# DOCUMENT:
::::::::::

The Masonic Temple Building was a skyscraper built in Chicago, Illinois in 1892, and from 1895 to the 1920s the tallest building in Chicago.

History 
Designed by the firm of Burnham and Root and built at the corner of Randolph and State Streets, the building rose 21 stories.  When the clock tower was removed from the 1885 Board of Trade Building in 1895, the Masonic Temple became the tallest in the city. The building was owned by Oriental Lodge #33 which still meets to this day. 

The building featured a central court ringed by nine floors of shops with offices above and meeting rooms for the Masons at the very top. These meeting rooms also served as theaters, which contributed to the building's obsolescence; its elevators proved inadequate for these crowds, and the building rapidly fell from favor with commercial tenants.

Chicago's building height regulations enacted in 1892 (the year the Temple was built), didn't allow taller buildings, until that was amended in the 1920s. In 1939 the Masonic Temple was demolished, in part due to its poor internal services, but also due to the construction of the new State Street subway, which would have necessitated expensive foundation retrofitting. Also, in 1926 the New Masonic Building had opened nearby. A two-story "taxpayer" housing a Walgreens drug store was erected in its place, and the Joffrey Tower currently stands on the former site of this building.

::::::::::

# PROVIDED RECORDS:
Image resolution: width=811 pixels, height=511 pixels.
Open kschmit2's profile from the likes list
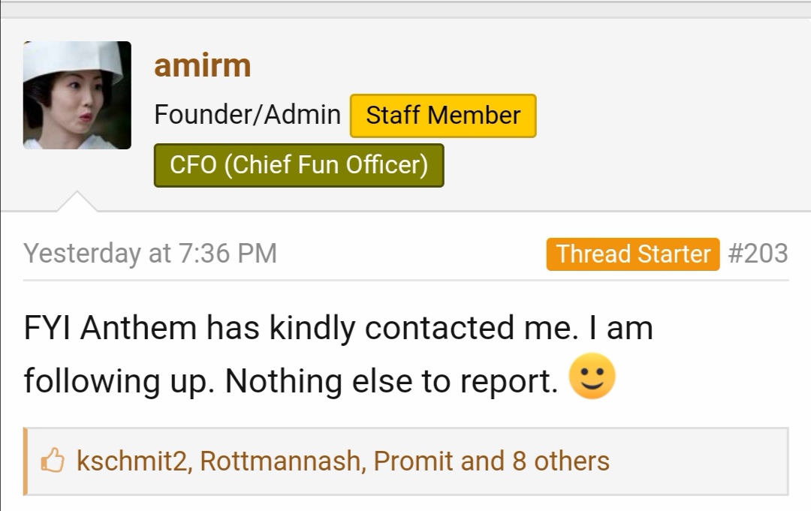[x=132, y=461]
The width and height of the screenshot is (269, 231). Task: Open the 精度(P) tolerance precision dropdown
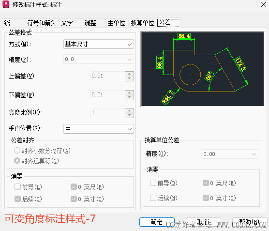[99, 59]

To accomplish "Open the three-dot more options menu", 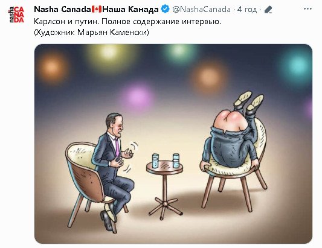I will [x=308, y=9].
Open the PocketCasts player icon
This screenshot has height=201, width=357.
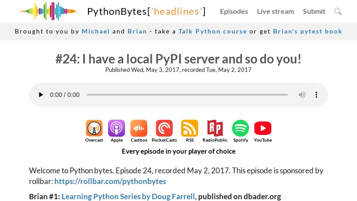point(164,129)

::::::::::

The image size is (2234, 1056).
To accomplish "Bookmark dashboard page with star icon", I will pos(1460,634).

::::::::::

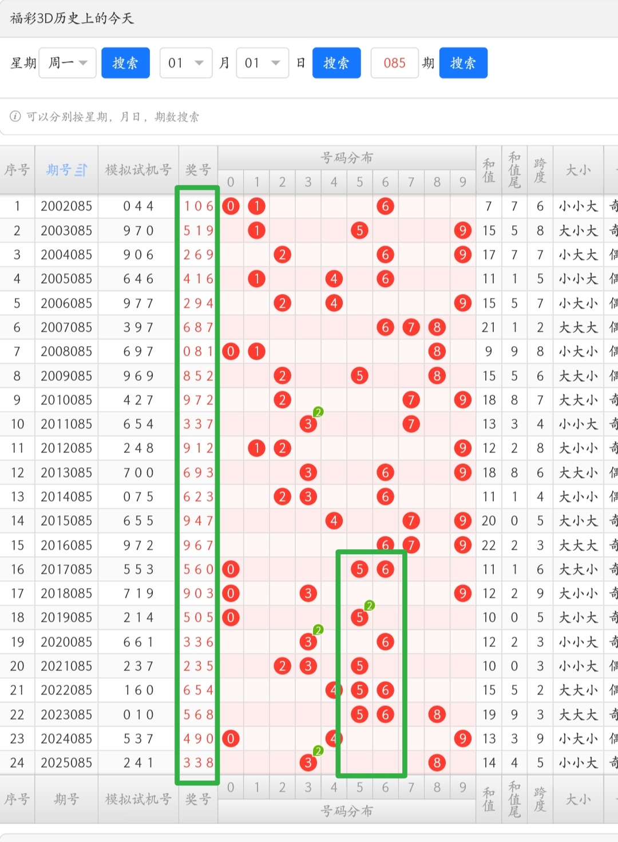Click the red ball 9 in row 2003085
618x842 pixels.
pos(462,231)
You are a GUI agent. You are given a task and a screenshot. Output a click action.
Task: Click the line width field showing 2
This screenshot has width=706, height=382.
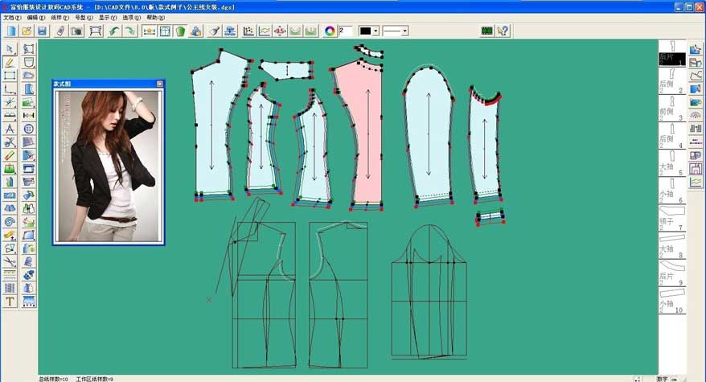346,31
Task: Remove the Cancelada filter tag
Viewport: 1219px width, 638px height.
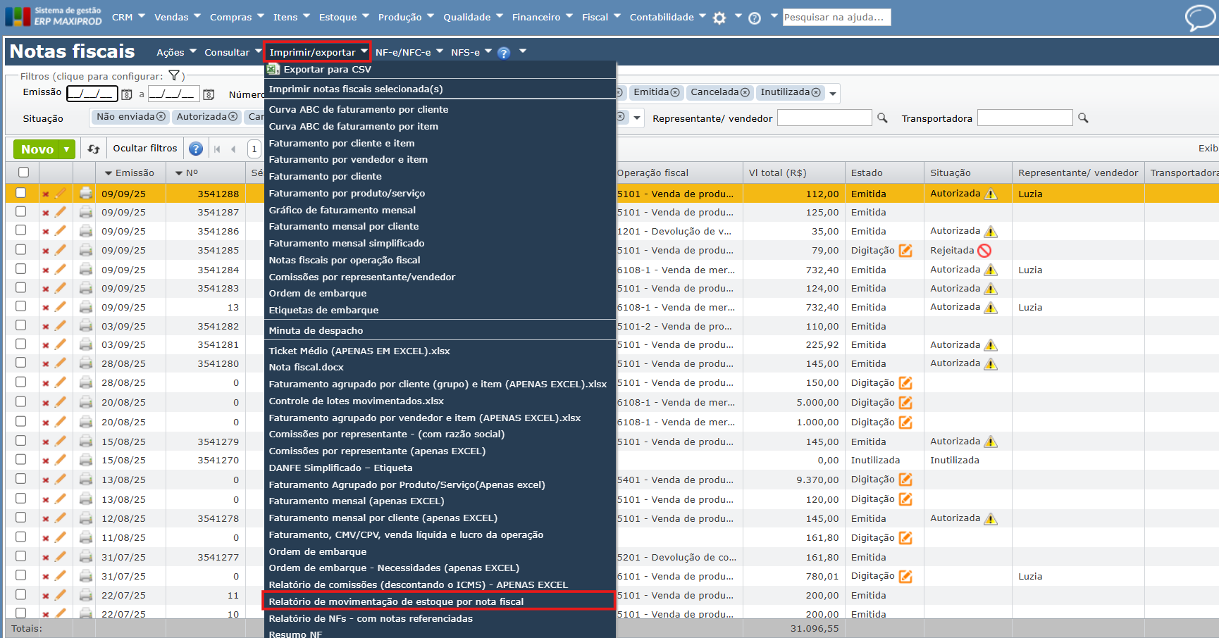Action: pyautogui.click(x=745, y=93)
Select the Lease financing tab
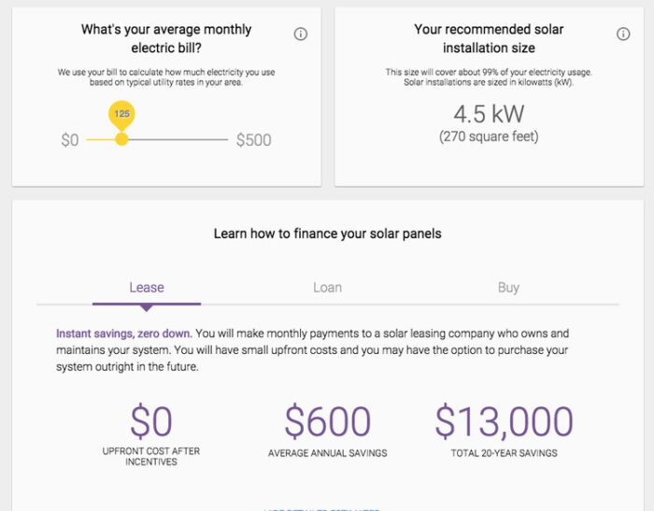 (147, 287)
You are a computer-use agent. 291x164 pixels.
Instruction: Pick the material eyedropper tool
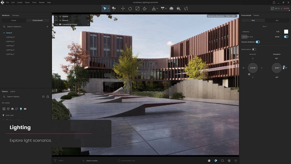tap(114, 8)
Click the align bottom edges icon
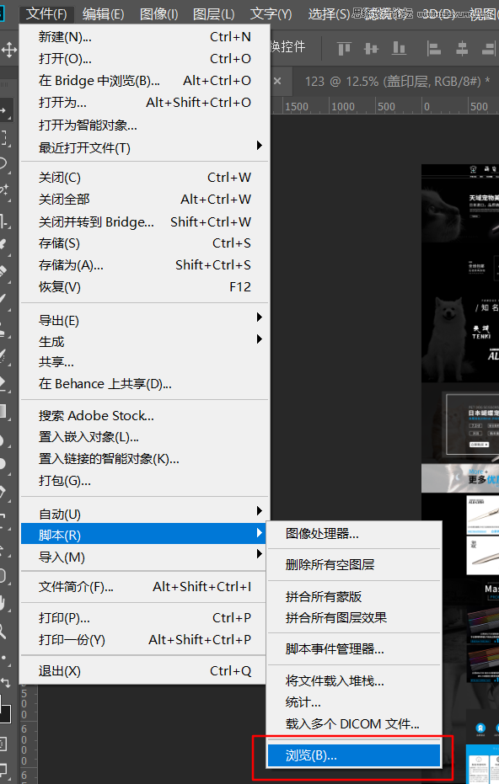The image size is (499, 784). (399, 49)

::::::::::

# WORK TO COMPLETE:
Translate this sentence from the Masonic Temple Building text into Spanish: "Designed by the firm of Burnham and Root and built at the corner of Randolph and State Streets, the building rose 21 stories."

# SOLUTION TO THE PROBLEM:
Diseñado por la firma Burnham and Root y construido en la esquina de las calles Randolph y State, el edificio alcanzaba 21 pisos.